#### What you should do
Set down the lines that begin at the top of the records and end with the line containing "Given: Open GSM", and drop every picture.
(Source material)
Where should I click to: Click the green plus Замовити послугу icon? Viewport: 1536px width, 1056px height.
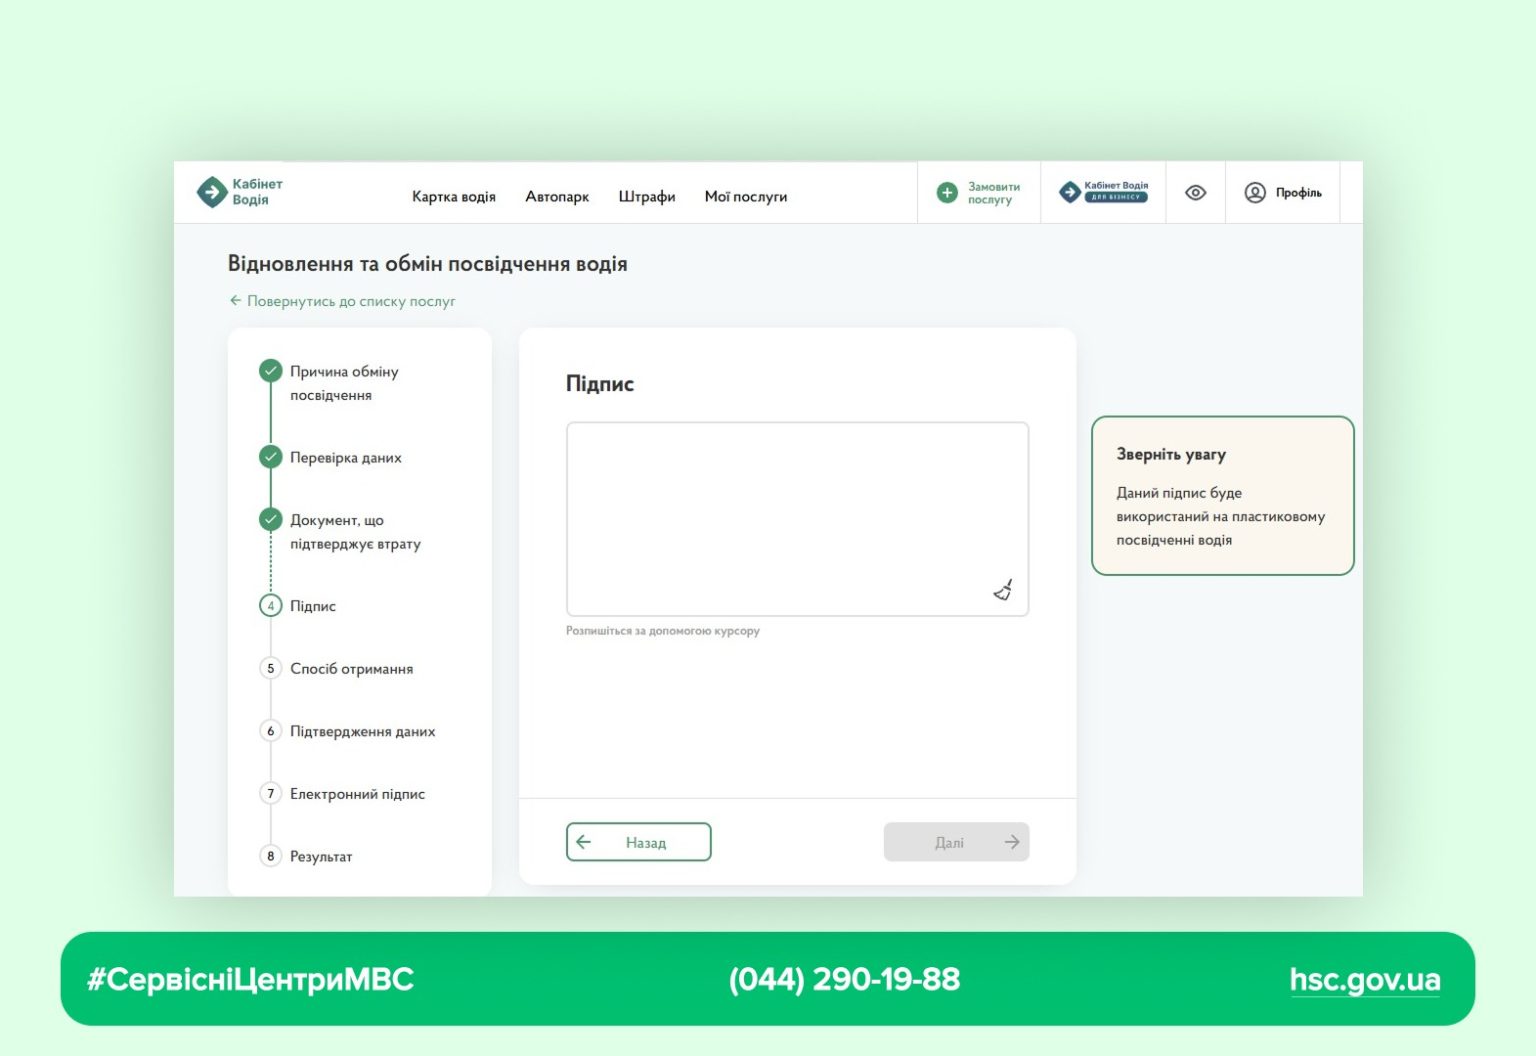947,193
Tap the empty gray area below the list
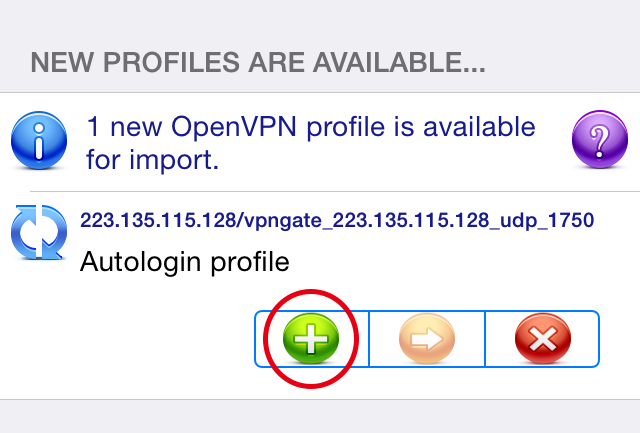Viewport: 640px width, 433px height. coord(320,417)
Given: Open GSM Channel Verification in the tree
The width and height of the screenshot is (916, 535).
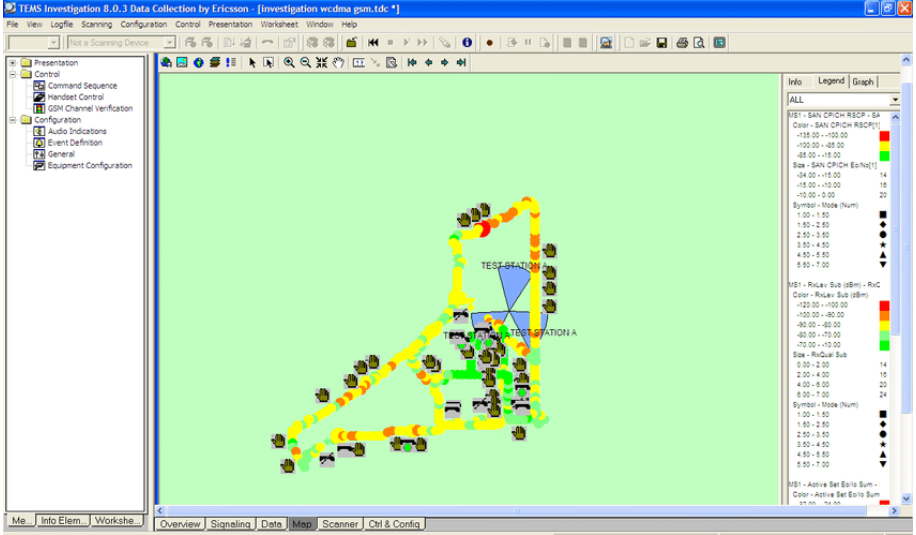Looking at the screenshot, I should (89, 108).
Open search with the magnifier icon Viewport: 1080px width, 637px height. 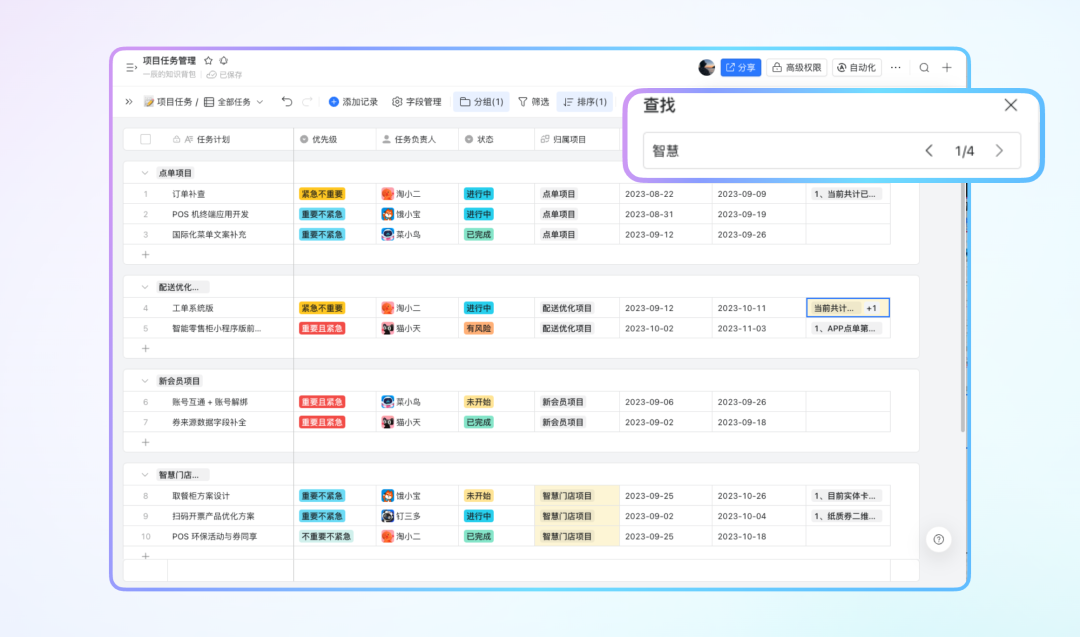[924, 68]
(End Source material)
#### Answer area
Where should I click to: Click the green plus Замовити послугу icon? Viewport: 1536px width, 1056px height.
947,193
Tap the empty gray area below the list
Viewport: 640px width, 433px height. coord(320,417)
Given: Open GSM Channel Verification in the tree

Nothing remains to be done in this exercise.